Lee "creates a believable fictional landscape that you can go into," adds Charles J. Shields, author of "Mockingbird: A Portrait of Harper Lee." "The book asks one of the most important questions facing humans — how to get along with people different from us. It was couched in racial terms back then, but today I believe it's about people who don't believe the same as you — different religious beliefs, gays, straights. There are a lot of things that can be discussed."
And that discussion has meaning no matter the age of the reader. In fact, Murphy, an independent writer-producer who had an Emmy Award-winning career at CBS News, decided to pursue a film about Lee and her book after rereading it as an adult.
That experience, she says, "made a greater impression on me than my adolescent reading. I went exploring to see what I could find out about the novel, the novelist and its impact. And I explored the context in which it was published. The book spoke to me more about conscience and integrity this time than it had before. I began to see the story [for the film] was the novel, the novel was the phenomenon. The novel could be the story, not the novelist."
Besides, she adds, it's not as if Lee — who at 85 hasn't given an interview in decades — "was going to invite me to tea."
Lee was a small-town Alabama native, writing about a corner of the state she was familiar with.
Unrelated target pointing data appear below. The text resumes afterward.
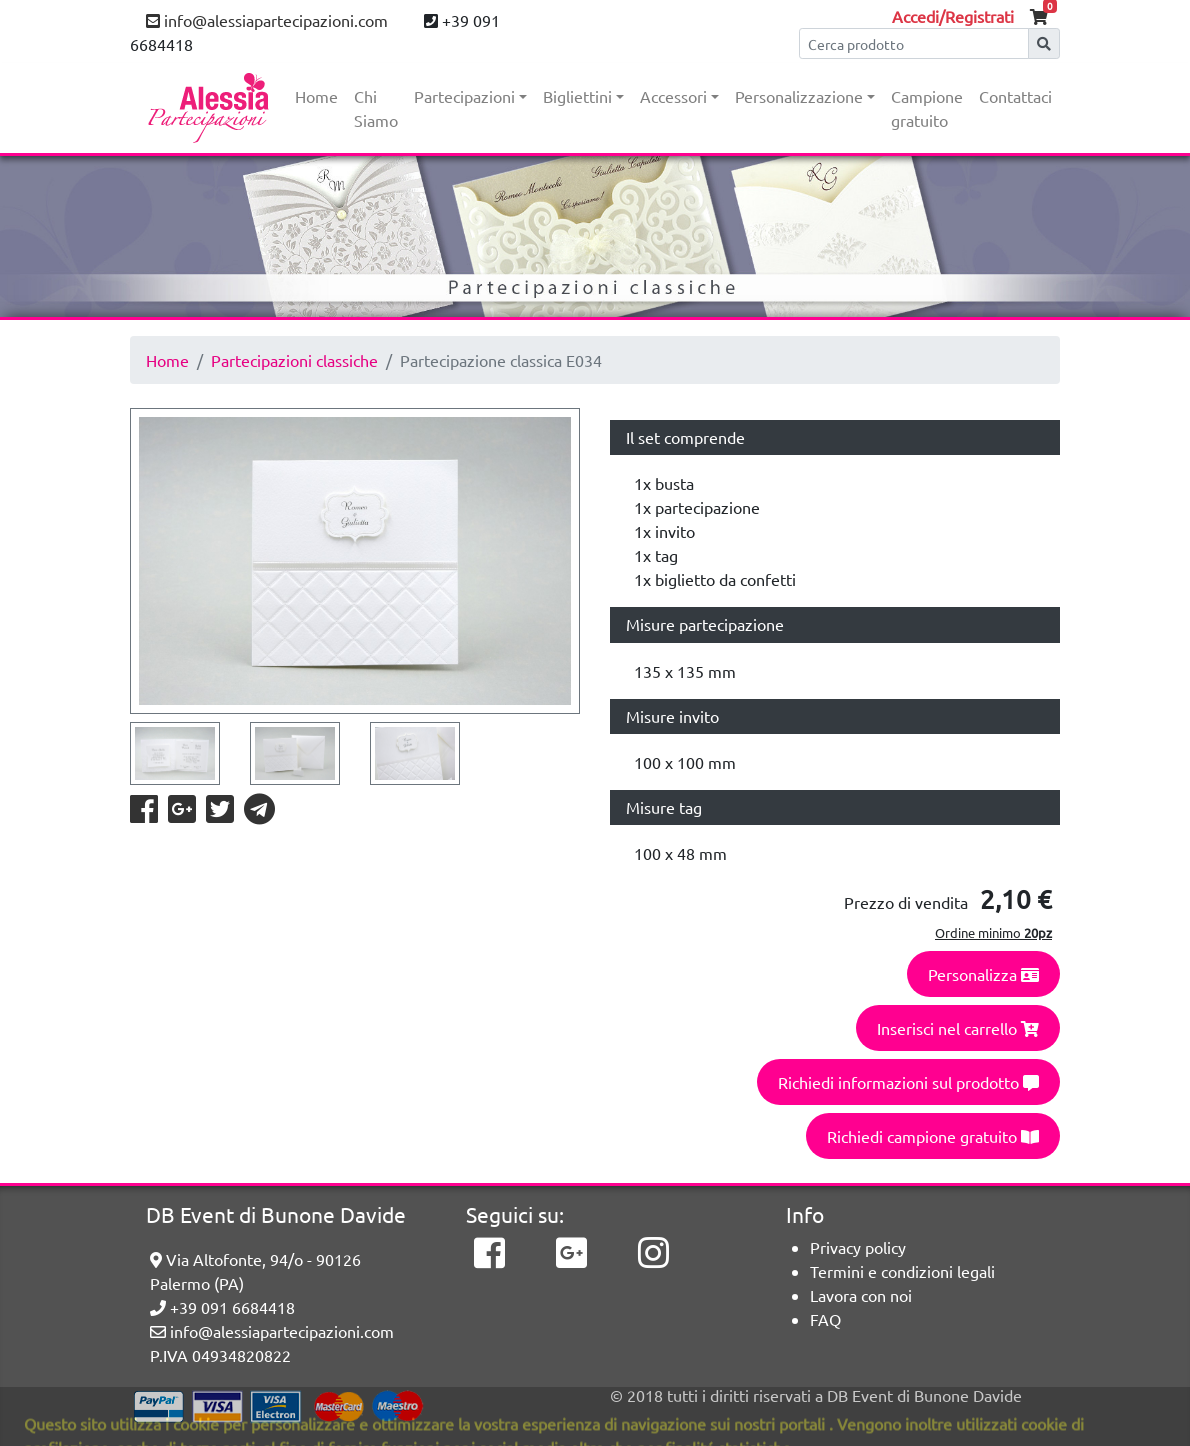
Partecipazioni (464, 96)
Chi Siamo (376, 108)
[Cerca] (914, 43)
She intended her work "to be kind of a regionalist piece," Shields says. "She said she wanted to be the Jane Austen of the South."
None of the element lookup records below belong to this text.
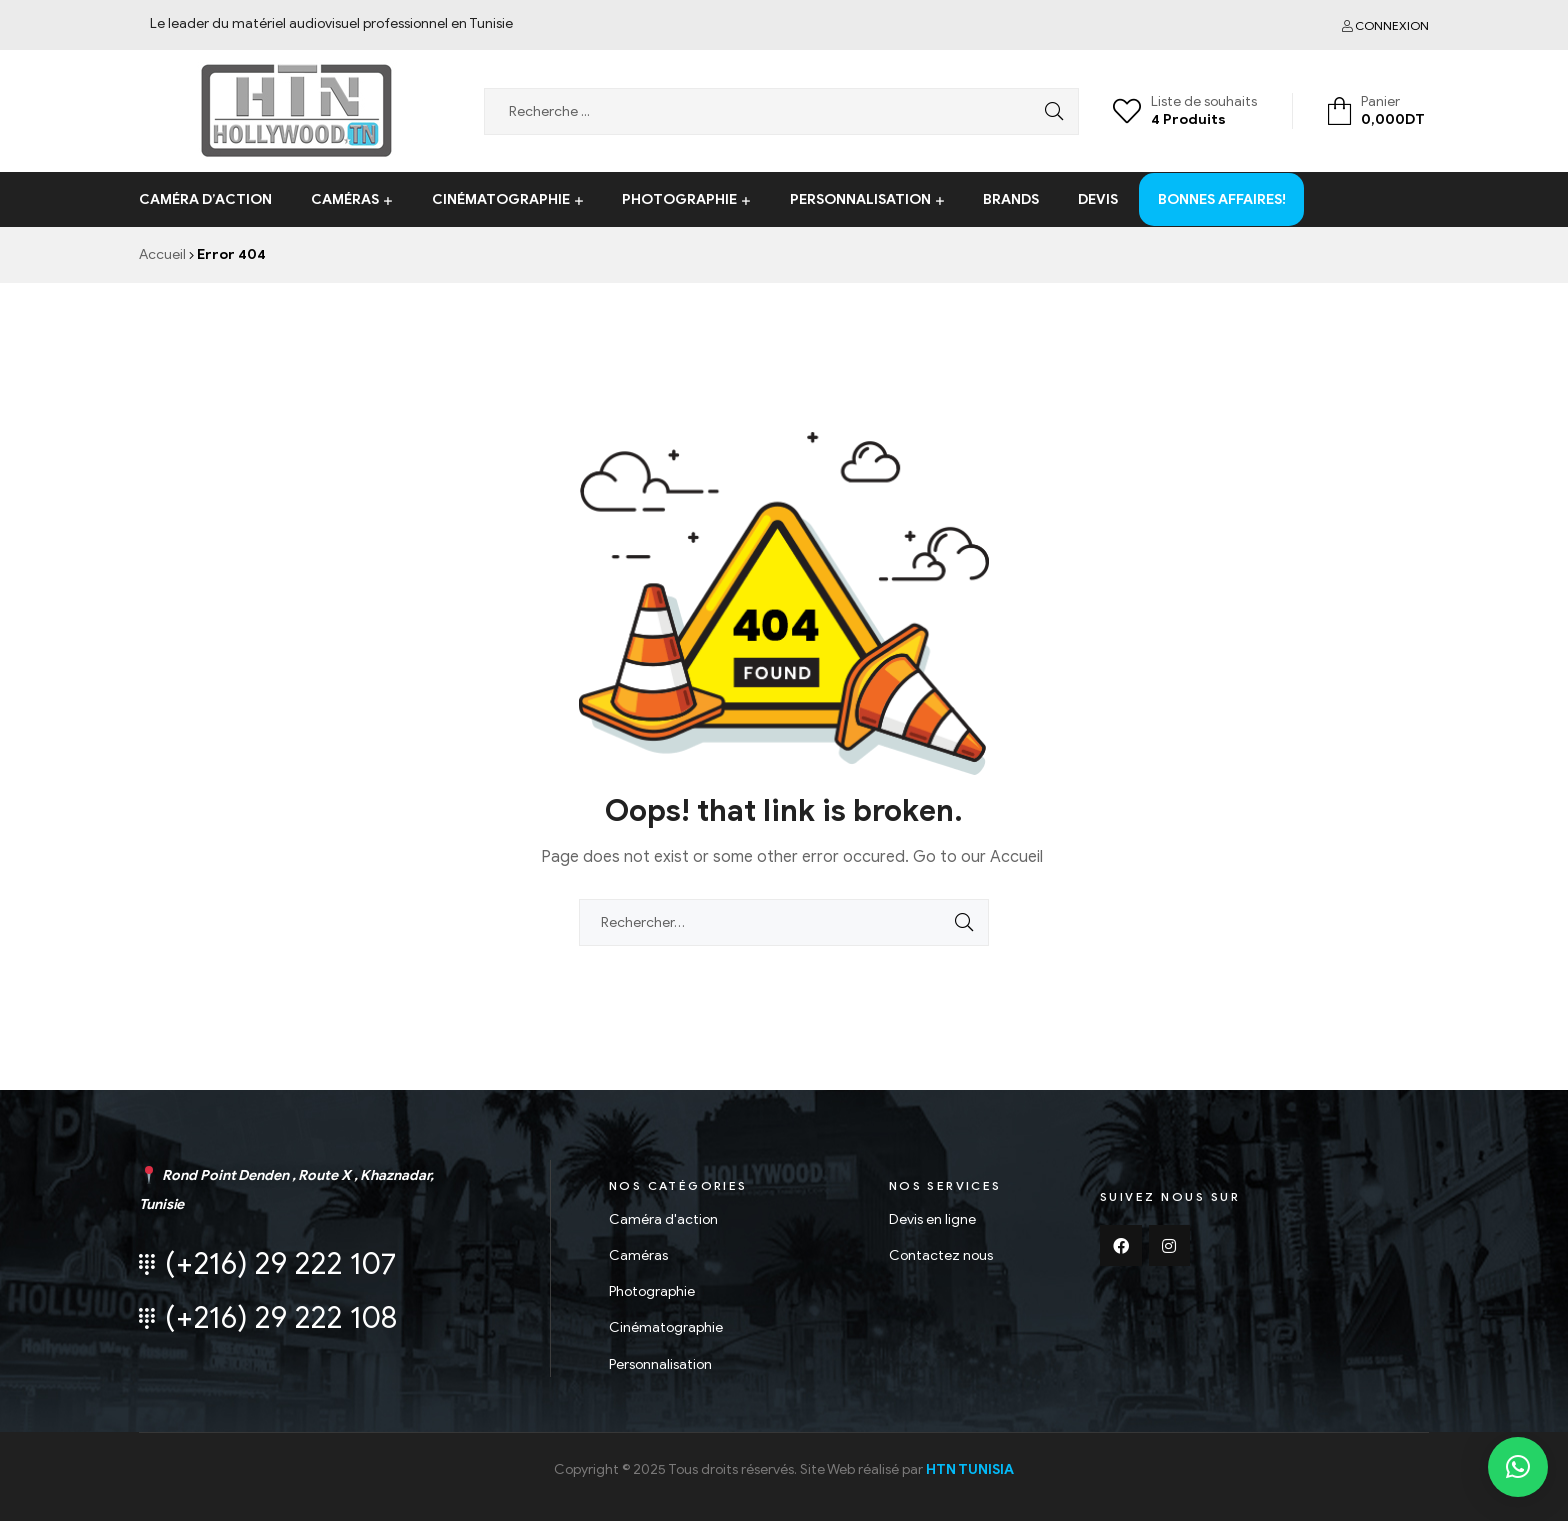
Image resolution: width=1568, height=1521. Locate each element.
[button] (1518, 1467)
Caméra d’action (205, 199)
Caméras (345, 199)
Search (1049, 111)
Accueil (162, 254)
In that respect she was successful, painting a portrait of a time and place — a small town in the 1930s, a young girl's coming of age and a fearless lawyer who defends a black man in a racially charged trial — that fits snugly into a classic Southern literary tradition.
The book focuses "on the racial tension, and there's a strong sense of place, painting the portrait of [the fictional town] of Maycomb, Ala., on the first page," says Jill McCorkle, a novelist who teaches creative writing at North Carolina State University. "There's also a compassion for outsiders and those who don't fit into the mainstream that you see in the works of writers like Carson McCullers and William Faulkner. And there's a great emphasis on poverty, the way children are viewed in terms of class issues. It's a microcosm of what the great big world looks like."
This worldview is one of several reasons why "To Kill a Mockingbird" has attracted such a huge audience. And Murphy's film, which includes interviews with such fans of the book as Oprah Winfrey, Tom Brokaw, Rosanne Cash, James Patterson and Anna Quindlen, makes the point that Lee's novel is enjoyed by a mixed bag of genders, races and ages. "What I found fascinating about doing what I did," says Murphy, referring to making the documentary and asking people what they responded to in the book, "what really surprised me was every time I went somewhere, every single time I heard something I had never heard before about this novel."
Murphy's film, which runs 82 minutes, takes a nonlinear approach to Lee's story. Beginning in the 1950s, when Lee was writing her book, "Hey, Boo" jumps around to cover various aspects of her story. Titled sections, which include numerous "talking head" interviews, deal specifically with the characters of Scout, Boo and Atticus; others handle what the South that Lee grew up in was like.